(Collected data entries)
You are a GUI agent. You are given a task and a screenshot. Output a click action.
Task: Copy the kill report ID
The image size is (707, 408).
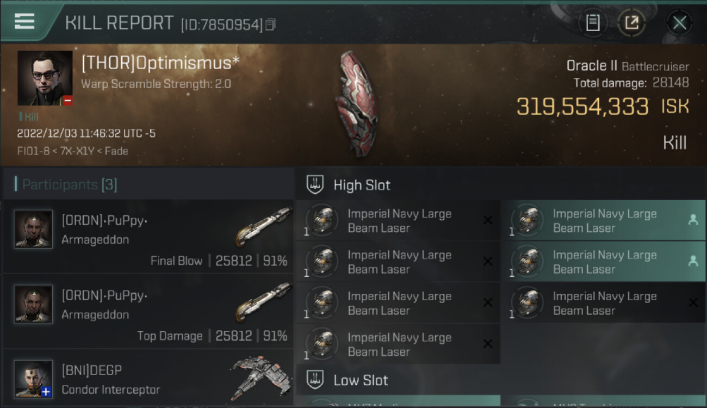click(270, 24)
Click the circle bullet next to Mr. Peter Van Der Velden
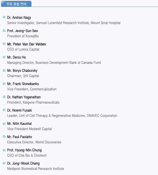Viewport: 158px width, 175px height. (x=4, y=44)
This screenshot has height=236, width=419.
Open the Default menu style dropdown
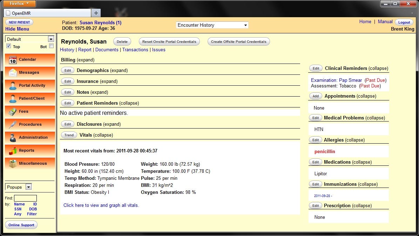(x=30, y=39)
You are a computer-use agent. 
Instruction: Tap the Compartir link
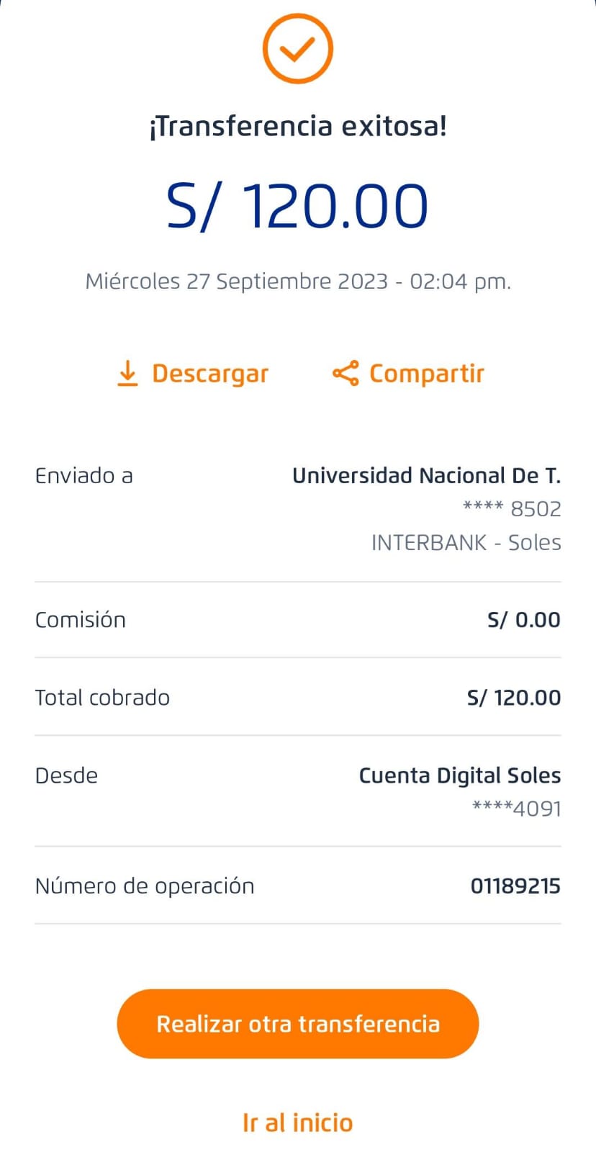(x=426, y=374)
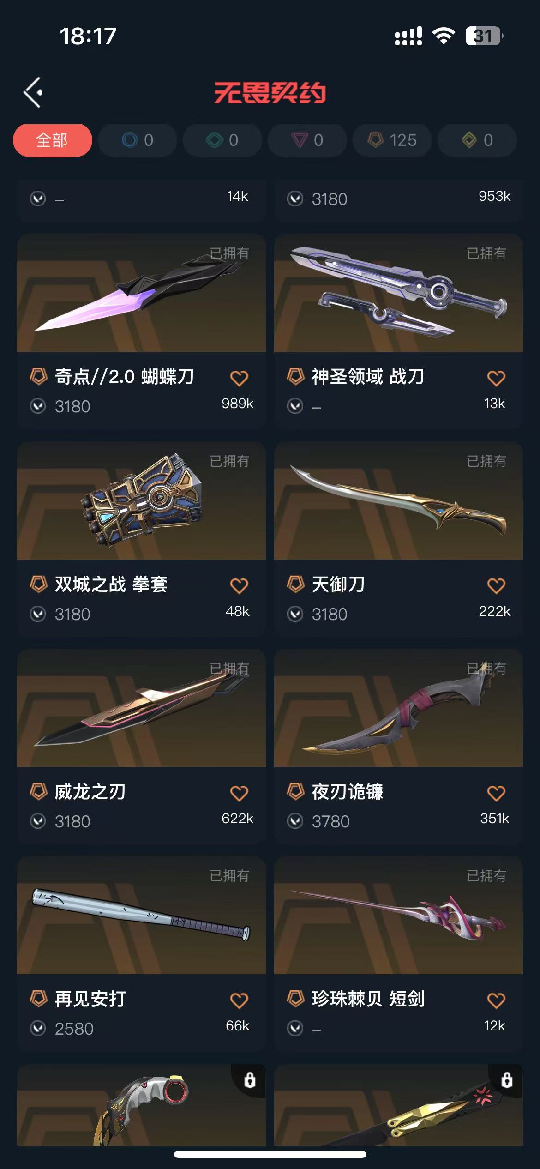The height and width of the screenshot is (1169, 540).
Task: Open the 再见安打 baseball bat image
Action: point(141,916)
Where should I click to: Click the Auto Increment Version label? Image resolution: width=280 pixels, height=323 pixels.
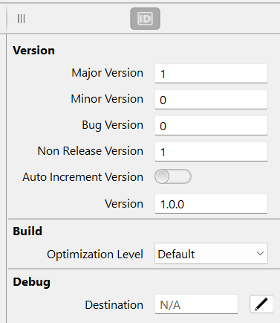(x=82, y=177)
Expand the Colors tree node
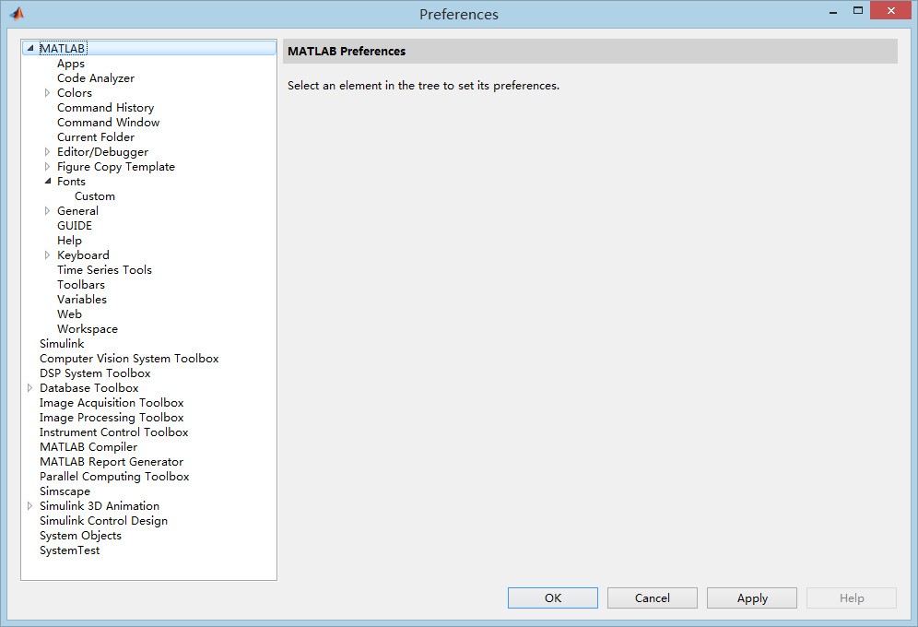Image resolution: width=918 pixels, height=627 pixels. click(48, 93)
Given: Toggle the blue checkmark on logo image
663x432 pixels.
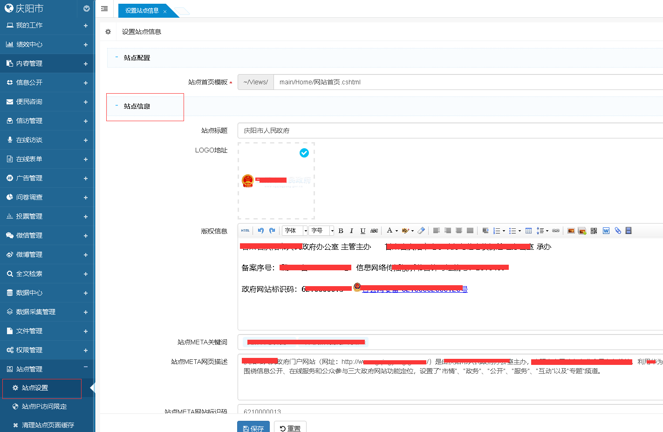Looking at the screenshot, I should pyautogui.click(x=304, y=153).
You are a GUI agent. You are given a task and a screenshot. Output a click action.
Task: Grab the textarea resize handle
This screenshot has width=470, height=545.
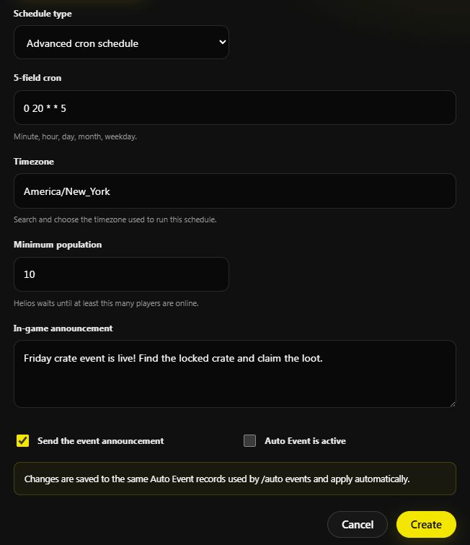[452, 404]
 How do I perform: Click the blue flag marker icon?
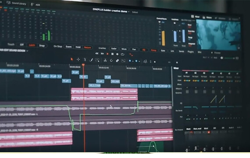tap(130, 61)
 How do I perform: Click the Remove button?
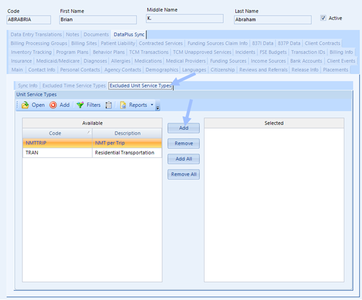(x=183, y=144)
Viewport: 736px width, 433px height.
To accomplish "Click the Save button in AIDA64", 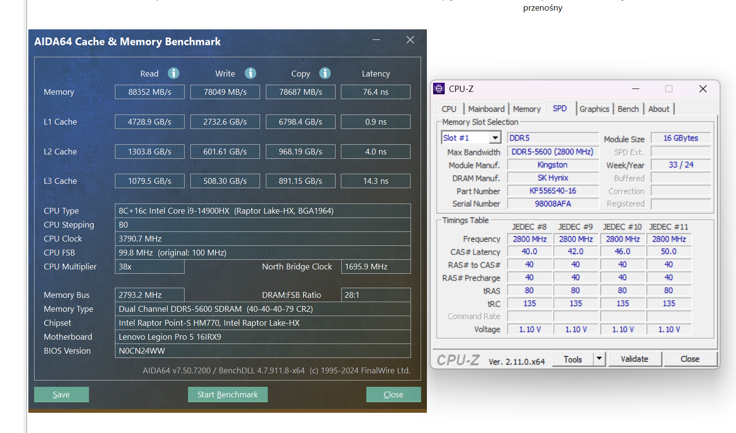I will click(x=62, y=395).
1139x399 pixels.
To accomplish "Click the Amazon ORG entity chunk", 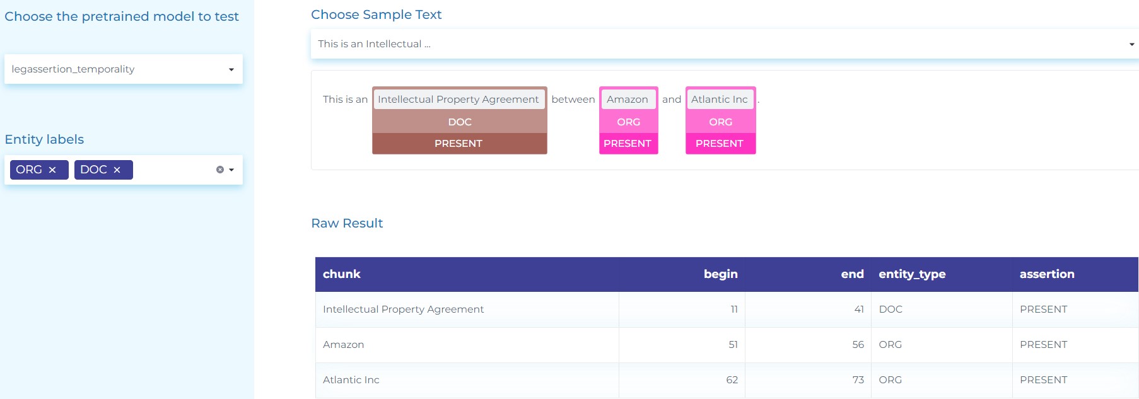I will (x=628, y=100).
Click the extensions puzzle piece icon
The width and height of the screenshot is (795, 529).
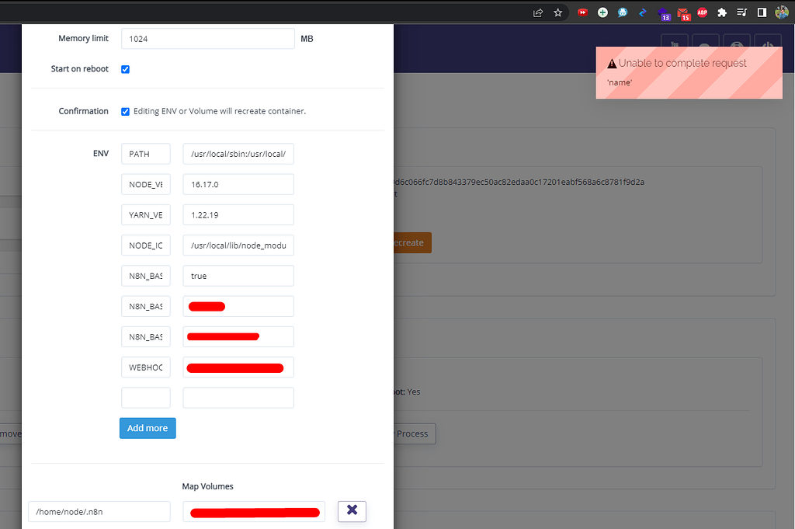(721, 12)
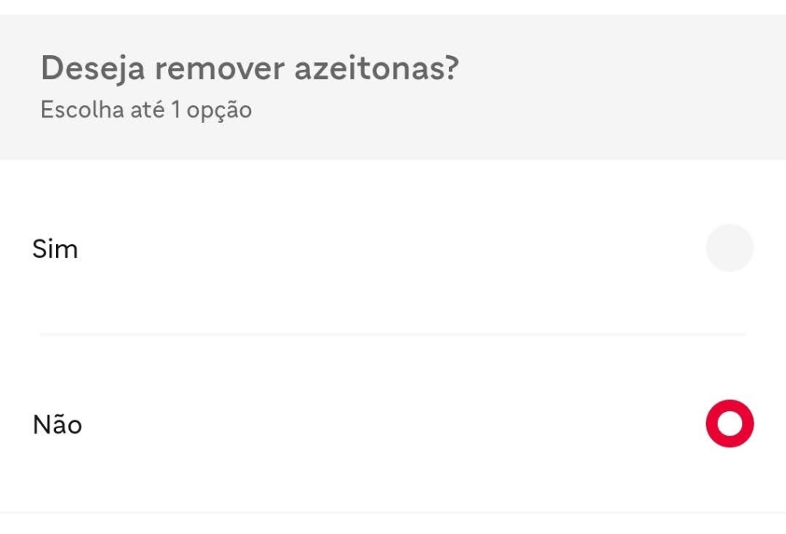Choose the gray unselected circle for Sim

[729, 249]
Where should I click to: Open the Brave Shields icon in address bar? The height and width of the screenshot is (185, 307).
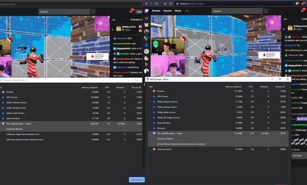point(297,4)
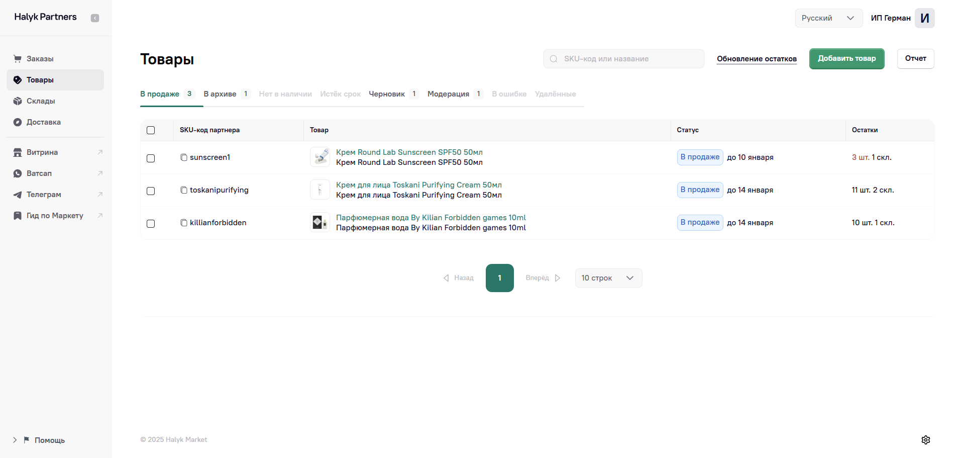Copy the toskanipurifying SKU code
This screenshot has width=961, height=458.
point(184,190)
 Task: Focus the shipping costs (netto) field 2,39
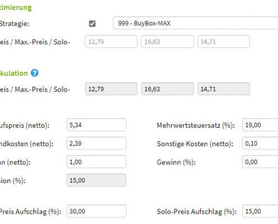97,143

● **Task directions**
For this exercise, the lines from the one containing "Click the extensions puzzle piece icon" through the last line of the entries above are to be output exactly, both included, and pictures are skipped.

● **Result**
Click the extensions puzzle piece icon
The width and height of the screenshot is (795, 529).
(721, 12)
Choose the gray unselected circle for Sim

[729, 249]
Where should I click to: Open the Brave Shields icon in address bar? The height and width of the screenshot is (185, 307).
point(297,4)
Copy the toskanipurifying SKU code
This screenshot has width=961, height=458.
point(184,190)
 Task: Focus the shipping costs (netto) field 2,39
97,143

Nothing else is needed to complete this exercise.